The state will hold virtual public hearings this month on the number of hours that farm employees must work before earning overtime pay, officials said Friday.
The Farm Laborers Wage Board plans to take testimony in three hearings. The first is Wednesday at 6 p.m. via the ZOOM online meeting platform.
Hearings are also scheduled for Thursday and Aug. 31, both starting at noon.
Farmers, their employees, academic experts, politicians and other wishing to testify should register in advance at labor.ny.gov/farmwageboard. The speaking order will be first-come, first-served, officials said.
The wage board is accepting written testimony at firstname.lastname@example.org.
The board is examining a new 60-hours-per-week threshold over which time-and-a-half must be paid to farm employees. The threshold is part of the Farm Laborers Fair Labor Practices Act, which took effect Jan. 1. Previously, there was no requirement to pay farmworkers overtime, no matter how many hours they worked.
The wage board will make recommendations to state Labor Commissioner Roberta Reardon by Dec. 31 and she will have until February 2021 to accept or reject them. Her decision doesn’t have to be ratified by the State Legislature.
“We have an opportunity to improve the quality of life for tens of thousands of farmworkers,” Reardon said in February when she appointed the three-member wage board. “Overtime is a key component and we need to get it right.”
Bill Zalakar, president of the Long Island Farm Bureau, said at the time that some farmers told him “they cannot afford to pay overtime.

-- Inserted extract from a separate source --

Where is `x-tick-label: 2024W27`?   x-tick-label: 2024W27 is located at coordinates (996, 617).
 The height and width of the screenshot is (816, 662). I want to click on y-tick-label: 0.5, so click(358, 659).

These are seasonal businesses.”
The wage board members are David Fisher, president of the New York Farm Bureau; Denis Hughes, former president of the state AFL-CIO, a union umbrella group, and Brenda McDuffie, president of the Buffalo Urban League.
The hearings may be viewed at labor.ny.gov/workerprotection/farm-laborer-wage-board.shtm.
A prior wage board increased the minimum wage for fast-food workers from $8.75 per hour to $15. The decision was a precursor to the state’s minimum wage for all workers rising to $15 per hour over the next few years.